- What you will do
The output should be all entries, each matching the original exactly.

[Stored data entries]
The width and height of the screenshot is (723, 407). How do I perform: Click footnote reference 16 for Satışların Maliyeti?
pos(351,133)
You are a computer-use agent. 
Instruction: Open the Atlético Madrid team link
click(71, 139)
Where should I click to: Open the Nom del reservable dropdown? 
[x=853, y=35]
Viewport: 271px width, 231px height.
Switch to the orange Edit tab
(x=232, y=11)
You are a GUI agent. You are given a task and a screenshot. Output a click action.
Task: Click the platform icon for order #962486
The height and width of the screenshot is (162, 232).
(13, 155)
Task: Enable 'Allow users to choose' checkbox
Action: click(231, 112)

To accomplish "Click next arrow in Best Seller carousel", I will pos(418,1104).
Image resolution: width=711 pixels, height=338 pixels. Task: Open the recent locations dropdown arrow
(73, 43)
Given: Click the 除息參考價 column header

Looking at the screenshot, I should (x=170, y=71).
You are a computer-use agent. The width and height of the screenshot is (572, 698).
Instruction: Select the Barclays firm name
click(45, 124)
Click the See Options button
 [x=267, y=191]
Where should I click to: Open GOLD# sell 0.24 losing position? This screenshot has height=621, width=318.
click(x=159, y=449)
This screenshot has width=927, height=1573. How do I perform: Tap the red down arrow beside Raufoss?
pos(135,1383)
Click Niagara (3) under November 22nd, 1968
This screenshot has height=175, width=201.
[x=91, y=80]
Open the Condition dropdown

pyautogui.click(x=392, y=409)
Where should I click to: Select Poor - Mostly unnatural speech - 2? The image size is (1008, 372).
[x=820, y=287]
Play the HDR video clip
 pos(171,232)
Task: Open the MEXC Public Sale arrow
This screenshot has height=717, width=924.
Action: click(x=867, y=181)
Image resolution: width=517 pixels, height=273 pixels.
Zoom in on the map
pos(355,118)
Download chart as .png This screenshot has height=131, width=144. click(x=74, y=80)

- Output below
The width and height of the screenshot is (723, 407). How do I perform: Click footnote reference 16 for Satışların Maliyeti?
pos(351,133)
You are a computer-use agent. 
Instruction: Open the Atlético Madrid team link
click(71, 139)
Where should I click to: Open the Nom del reservable dropdown? 
[x=853, y=35]
Viewport: 271px width, 231px height.
Switch to the orange Edit tab
(x=232, y=11)
You are a GUI agent. You are given a task and a screenshot. Output a click action.
Task: Click the platform icon for order #962486
The height and width of the screenshot is (162, 232).
(13, 155)
Task: Enable 'Allow users to choose' checkbox
Action: click(231, 112)

To accomplish "Click next arrow in Best Seller carousel", I will pos(418,1104).
Image resolution: width=711 pixels, height=338 pixels. Task: Open the recent locations dropdown arrow
(73, 43)
Given: Click the 除息參考價 column header

Looking at the screenshot, I should (x=170, y=71).
You are a computer-use agent. The width and height of the screenshot is (572, 698).
Instruction: Select the Barclays firm name
click(45, 124)
Click the See Options button
 [x=267, y=191]
Where should I click to: Open GOLD# sell 0.24 losing position? This screenshot has height=621, width=318.
click(x=159, y=449)
This screenshot has width=927, height=1573. How do I perform: Tap the red down arrow beside Raufoss?
pos(135,1383)
Click Niagara (3) under November 22nd, 1968
This screenshot has height=175, width=201.
[x=91, y=80]
Open the Condition dropdown

pyautogui.click(x=392, y=409)
Where should I click to: Select Poor - Mostly unnatural speech - 2? The image size is (1008, 372).
[x=820, y=287]
Play the HDR video clip
 pos(171,232)
Task: Open the MEXC Public Sale arrow
This screenshot has height=717, width=924.
Action: click(x=867, y=181)
Image resolution: width=517 pixels, height=273 pixels.
Zoom in on the map
pos(355,118)
Download chart as .png This screenshot has height=131, width=144. click(x=74, y=80)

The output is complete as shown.